Un albero caduto recentemente sulla ferrovia Roma-Lido

Un albero caduto recentemente sulla ferrovia Roma-Lido

In queste ultime ore sono esplose polemiche legate alla rimozione di diversi pini lungo la via Cristoforo Colombo. Il Codacons interviene anche alla luce del censimento effettuato dal Campidoglio sulle alberate romane ad eccezione di quelle del X Municipio. “Per tale motivo il Codacons chiede al Servizio Giardini di attivarsi con urgenza per realizzare una mappatura delle piante più anziane e a rischio presenti nel X Municipio, e svolgere lavori di potatura e messa in sicurezza degli alberi che possono rappresentare un potenziale pericolo per l’incolumità di pedoni e automobilisti”, conclude Pignoloni. La protesta si inserisce, peraltro, nell’ambito della polemica accesa per il taglio dei pini ai lati della via Cristoforo Colombo.

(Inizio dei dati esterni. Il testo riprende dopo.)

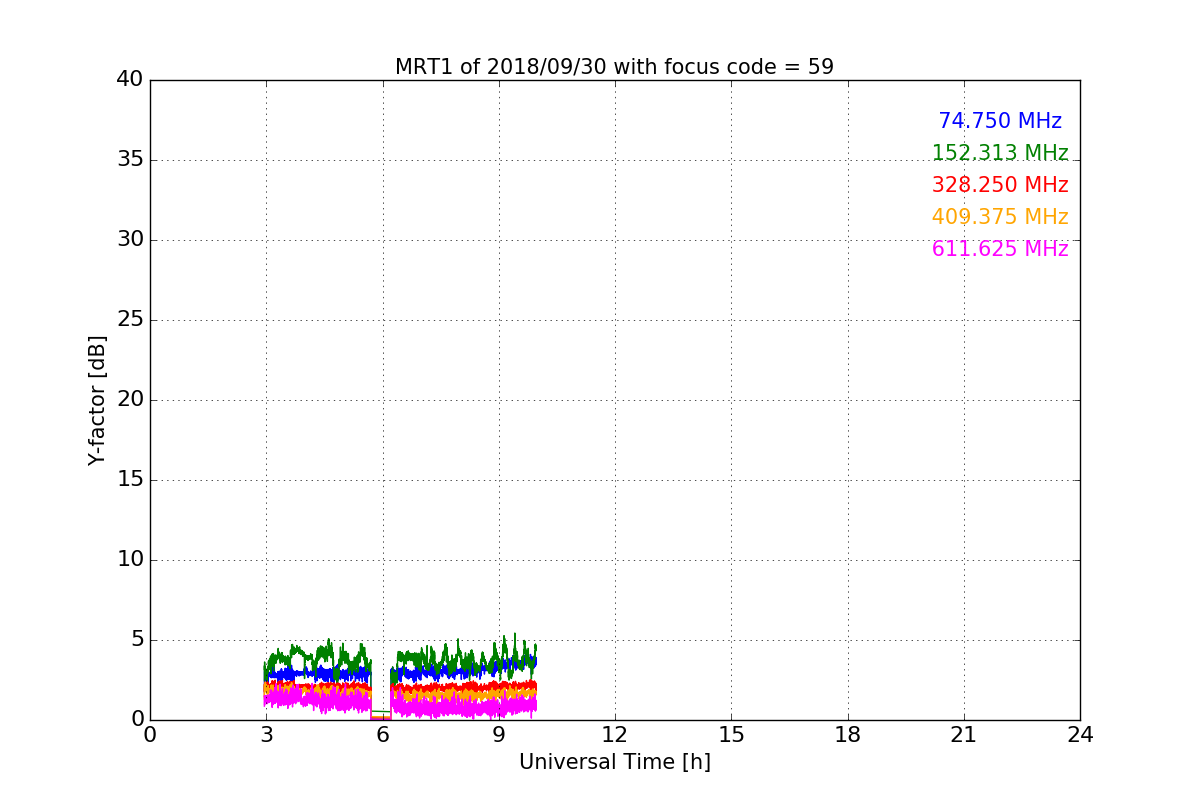Select the 328.250 MHz legend entry
The height and width of the screenshot is (800, 1200).
999,185
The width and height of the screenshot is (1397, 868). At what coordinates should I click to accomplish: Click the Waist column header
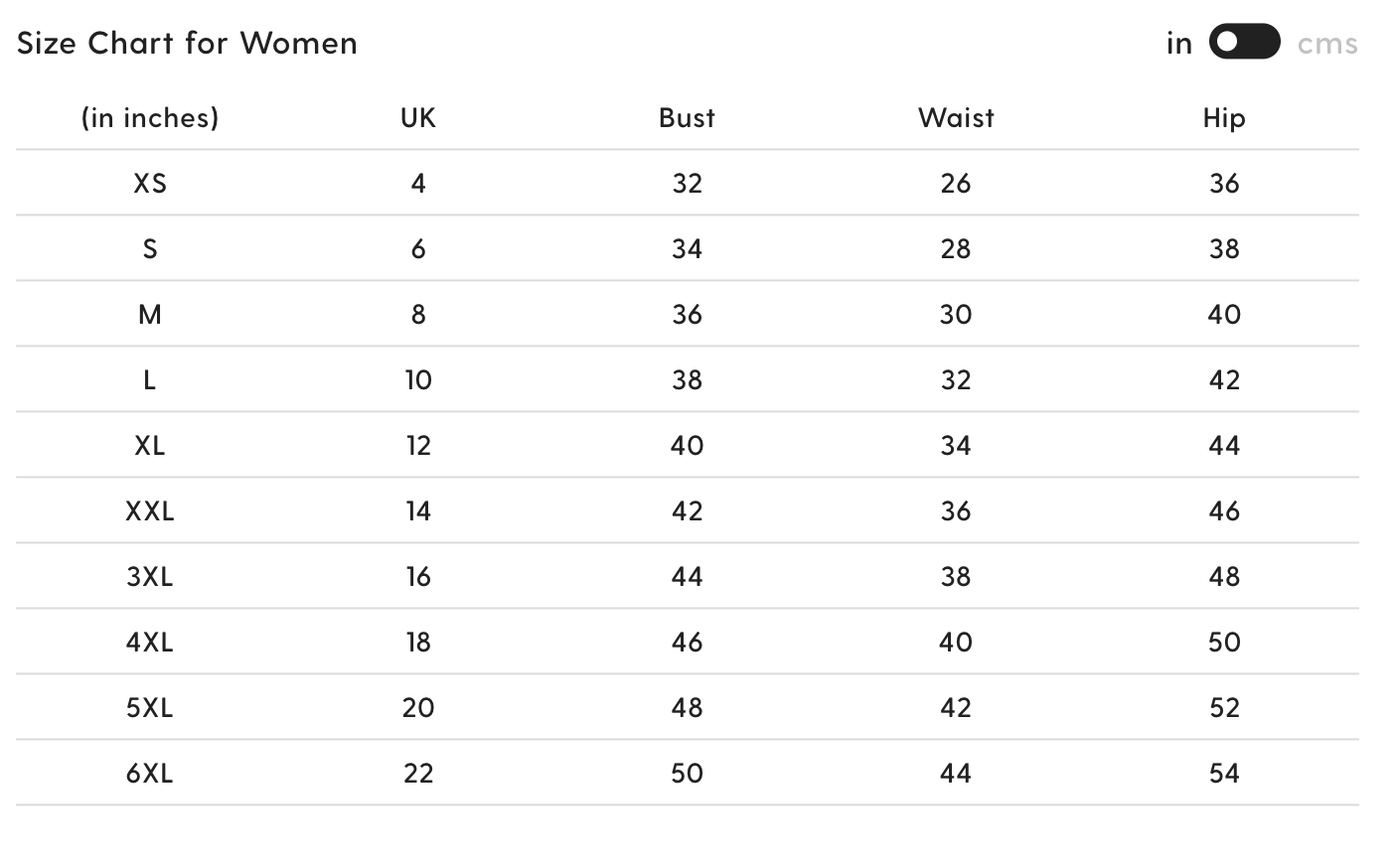pos(956,117)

Il Campidoglio nell’estate 2017 ha monitorato lo stato di salute delle alberate stradale e dei parchi di Roma ma non ha incluso nella valutazione le piante che si trovano sul litorale.  Così il 13 ottobre il Comune di Roma ha comunicato, a bilancio dell’operazione, che. “sono 15.400 le piante ad alto fusto valutate e monitorate, in soli tre mesi, con il Metodo VTA (Visual Tree Assessment), che consente una valutazione visiva dell’albero su basi biomeccaniche. Questi sono i dati relativi all’attività di monitoraggio, avviata da Roma Capitale, sui territori dei municipi I, IX, XI, XII e XIII, mentre sono ancora in corso le operazioni nei municipi II, VII, VIII e nelle ville storiche, Villa Borghese, Villa Ada, Villa Glori e Monte Antenne. A breve il servizio verrà esteso anche a Villa Pamphilj e ad altri municipi”. Da quell’esame è emerso che dei “15.400 solo 357, secondo la valutazione condotta dai tecnici e dagli agronomi, sono gli alberi da abbattere, ossia meno del 3% rispetto al totale”.